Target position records

•••

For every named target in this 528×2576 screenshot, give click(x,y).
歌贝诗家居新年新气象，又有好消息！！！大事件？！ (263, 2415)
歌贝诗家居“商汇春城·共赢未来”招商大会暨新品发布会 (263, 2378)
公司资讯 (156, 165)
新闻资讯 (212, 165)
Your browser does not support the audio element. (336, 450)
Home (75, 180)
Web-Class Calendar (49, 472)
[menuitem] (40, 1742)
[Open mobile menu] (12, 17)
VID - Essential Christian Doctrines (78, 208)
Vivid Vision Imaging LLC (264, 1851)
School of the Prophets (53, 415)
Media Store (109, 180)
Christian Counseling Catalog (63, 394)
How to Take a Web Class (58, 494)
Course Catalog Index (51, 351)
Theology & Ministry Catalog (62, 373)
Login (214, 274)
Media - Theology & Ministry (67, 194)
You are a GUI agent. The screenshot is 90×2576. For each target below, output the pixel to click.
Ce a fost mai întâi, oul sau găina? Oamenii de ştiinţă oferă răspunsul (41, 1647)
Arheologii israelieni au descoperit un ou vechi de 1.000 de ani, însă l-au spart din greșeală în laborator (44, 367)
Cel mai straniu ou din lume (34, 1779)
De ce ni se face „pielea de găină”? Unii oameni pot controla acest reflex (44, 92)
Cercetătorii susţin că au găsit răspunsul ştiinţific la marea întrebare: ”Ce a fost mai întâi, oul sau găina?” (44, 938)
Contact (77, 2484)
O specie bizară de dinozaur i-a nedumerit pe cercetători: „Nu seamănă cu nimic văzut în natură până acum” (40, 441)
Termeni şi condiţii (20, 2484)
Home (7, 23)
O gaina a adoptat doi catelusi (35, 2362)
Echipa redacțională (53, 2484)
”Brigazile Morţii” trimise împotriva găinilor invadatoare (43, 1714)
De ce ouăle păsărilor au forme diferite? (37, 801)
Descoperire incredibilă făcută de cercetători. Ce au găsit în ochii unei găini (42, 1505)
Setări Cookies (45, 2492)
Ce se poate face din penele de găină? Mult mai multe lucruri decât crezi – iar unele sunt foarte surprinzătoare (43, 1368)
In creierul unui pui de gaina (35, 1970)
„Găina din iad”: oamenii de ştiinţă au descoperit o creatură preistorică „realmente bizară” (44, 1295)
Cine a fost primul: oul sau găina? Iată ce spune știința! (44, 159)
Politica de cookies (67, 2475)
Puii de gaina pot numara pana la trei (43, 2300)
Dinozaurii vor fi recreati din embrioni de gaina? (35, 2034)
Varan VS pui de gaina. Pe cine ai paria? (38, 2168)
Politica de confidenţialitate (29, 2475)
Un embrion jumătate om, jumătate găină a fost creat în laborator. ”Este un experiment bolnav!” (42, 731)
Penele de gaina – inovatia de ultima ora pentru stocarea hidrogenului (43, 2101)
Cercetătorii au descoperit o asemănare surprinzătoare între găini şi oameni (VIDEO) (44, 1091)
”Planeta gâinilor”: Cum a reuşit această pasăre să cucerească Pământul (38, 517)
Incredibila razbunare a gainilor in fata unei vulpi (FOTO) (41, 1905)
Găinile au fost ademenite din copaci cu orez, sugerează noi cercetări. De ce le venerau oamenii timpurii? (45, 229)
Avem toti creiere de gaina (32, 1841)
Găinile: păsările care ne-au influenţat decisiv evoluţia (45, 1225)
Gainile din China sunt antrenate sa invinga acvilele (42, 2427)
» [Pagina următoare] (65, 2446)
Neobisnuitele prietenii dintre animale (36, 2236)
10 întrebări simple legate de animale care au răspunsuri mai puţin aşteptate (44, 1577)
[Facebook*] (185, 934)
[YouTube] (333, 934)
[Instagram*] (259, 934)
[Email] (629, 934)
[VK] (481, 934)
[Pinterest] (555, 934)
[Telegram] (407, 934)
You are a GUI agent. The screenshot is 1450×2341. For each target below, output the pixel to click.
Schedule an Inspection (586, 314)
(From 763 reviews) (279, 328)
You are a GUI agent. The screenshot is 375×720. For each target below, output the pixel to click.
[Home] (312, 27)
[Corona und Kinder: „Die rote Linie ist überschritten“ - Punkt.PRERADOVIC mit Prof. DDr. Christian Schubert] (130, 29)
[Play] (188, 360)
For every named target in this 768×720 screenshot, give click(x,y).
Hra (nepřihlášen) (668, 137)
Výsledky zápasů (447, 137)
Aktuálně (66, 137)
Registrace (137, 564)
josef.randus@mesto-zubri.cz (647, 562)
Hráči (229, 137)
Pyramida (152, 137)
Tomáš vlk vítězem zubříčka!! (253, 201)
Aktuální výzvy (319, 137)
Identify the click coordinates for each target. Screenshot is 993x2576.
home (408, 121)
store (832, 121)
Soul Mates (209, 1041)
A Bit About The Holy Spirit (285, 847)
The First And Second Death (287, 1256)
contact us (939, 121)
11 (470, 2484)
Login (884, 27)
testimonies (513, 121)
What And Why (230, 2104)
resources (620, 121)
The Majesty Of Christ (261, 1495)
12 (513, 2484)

•••

> Exercise task: Can you rewrite all of the data above, swapping "Media Store" for "Online Store" and leaving everything else unchanged?

> Answer in full:
For every named target in this 528×2576 screenshot, give click(x,y).
歌贝诗家居新年新气象，又有好消息！！！大事件？！ (263, 2415)
歌贝诗家居“商汇春城·共赢未来”招商大会暨新品发布会 (263, 2378)
公司资讯 (156, 165)
新闻资讯 (212, 165)
Your browser does not support the audio element. (336, 450)
Home (75, 180)
Web-Class Calendar (49, 472)
[menuitem] (40, 1742)
[Open mobile menu] (12, 17)
VID - Essential Christian Doctrines (78, 208)
Vivid Vision Imaging LLC (264, 1851)
School of the Prophets (53, 415)
Online Store (109, 180)
Christian Counseling Catalog (63, 394)
How to Take a Web Class (58, 494)
Course Catalog Index (51, 351)
Theology & Ministry Catalog (62, 373)
Login (214, 274)
Media - Theology & Ministry (67, 194)
You are a GUI agent. The screenshot is 90×2576. For each target below, output the pixel to click.
Ce a fost mai întâi, oul sau găina? Oamenii de ştiinţă oferă răspunsul (41, 1647)
Arheologii israelieni au descoperit un ou vechi de 1.000 de ani, însă l-au spart din greșeală în laborator (44, 367)
Cel mai straniu ou din lume (34, 1779)
De ce ni se face „pielea de găină”? Unii oameni pot controla acest reflex (44, 92)
Cercetătorii susţin că au găsit răspunsul ştiinţific la marea întrebare: ”Ce a fost mai întâi, oul sau găina?” (44, 938)
Contact (77, 2484)
O specie bizară de dinozaur i-a nedumerit pe cercetători: „Nu seamănă cu nimic văzut în natură până acum” (40, 441)
Termeni şi condiţii (20, 2484)
Home (7, 23)
O gaina a adoptat doi catelusi (35, 2362)
Echipa redacțională (53, 2484)
”Brigazile Morţii” trimise împotriva găinilor invadatoare (43, 1714)
De ce ouăle păsărilor au forme diferite? (37, 801)
Descoperire incredibilă făcută de cercetători. Ce au găsit în ochii unei găini (42, 1505)
Setări Cookies (45, 2492)
Ce se poate face din penele de găină? Mult mai multe lucruri decât crezi – iar unele sunt foarte surprinzătoare (43, 1368)
In creierul unui pui de gaina (35, 1970)
„Găina din iad”: oamenii de ştiinţă au descoperit o creatură preistorică „realmente bizară” (44, 1295)
Cine a fost primul: oul sau găina? Iată ce spune știința! (44, 159)
Politica de cookies (67, 2475)
Puii de gaina pot numara pana la trei (43, 2300)
Dinozaurii vor fi recreati din embrioni de gaina? (35, 2034)
Varan VS pui de gaina. Pe cine ai paria? (38, 2168)
Politica de confidenţialitate (29, 2475)
Un embrion jumătate om, jumătate găină a fost creat în laborator. ”Este un experiment bolnav!” (42, 731)
Penele de gaina – inovatia de ultima ora pentru stocarea hidrogenului (43, 2101)
Cercetătorii au descoperit o asemănare surprinzătoare între găini şi oameni (VIDEO) (44, 1091)
”Planeta gâinilor”: Cum a reuşit această pasăre să cucerească Pământul (38, 517)
Incredibila razbunare a gainilor in fata unei vulpi (FOTO) (41, 1905)
Găinile au fost ademenite din copaci cu orez, sugerează noi cercetări. De ce le venerau oamenii timpurii? (45, 229)
Avem toti creiere de gaina (32, 1841)
Găinile: păsările care ne-au influenţat decisiv evoluţia (45, 1225)
Gainile din China sunt antrenate sa invinga acvilele (42, 2427)
» [Pagina următoare] (65, 2446)
Neobisnuitele prietenii dintre animale (36, 2236)
10 întrebări simple legate de animale care au răspunsuri mai puţin aşteptate (44, 1577)
[Facebook*] (185, 934)
[YouTube] (333, 934)
[Instagram*] (259, 934)
[Email] (629, 934)
[VK] (481, 934)
[Pinterest] (555, 934)
[Telegram] (407, 934)
You are a GUI agent. The screenshot is 1450×2341. For each target below, output the pixel to click.
Schedule an Inspection (586, 314)
(From 763 reviews) (279, 328)
You are a GUI agent. The screenshot is 375×720. For each target below, output the pixel to click.
[Home] (312, 27)
[Corona und Kinder: „Die rote Linie ist überschritten“ - Punkt.PRERADOVIC mit Prof. DDr. Christian Schubert] (130, 29)
[Play] (188, 360)
For every named target in this 768×720 screenshot, give click(x,y).
Hra (nepřihlášen) (668, 137)
Výsledky zápasů (447, 137)
Aktuálně (66, 137)
Registrace (137, 564)
josef.randus@mesto-zubri.cz (647, 562)
Hráči (229, 137)
Pyramida (152, 137)
Tomáš vlk vítězem zubříčka!! (253, 201)
Aktuální výzvy (319, 137)
Identify the click coordinates for each target. Screenshot is 993x2576.
home (408, 121)
store (832, 121)
Soul Mates (209, 1041)
A Bit About The Holy Spirit (285, 847)
The First And Second Death (287, 1256)
contact us (939, 121)
11 (470, 2484)
Login (884, 27)
testimonies (513, 121)
What And Why (230, 2104)
resources (620, 121)
The Majesty Of Christ (261, 1495)
12 (513, 2484)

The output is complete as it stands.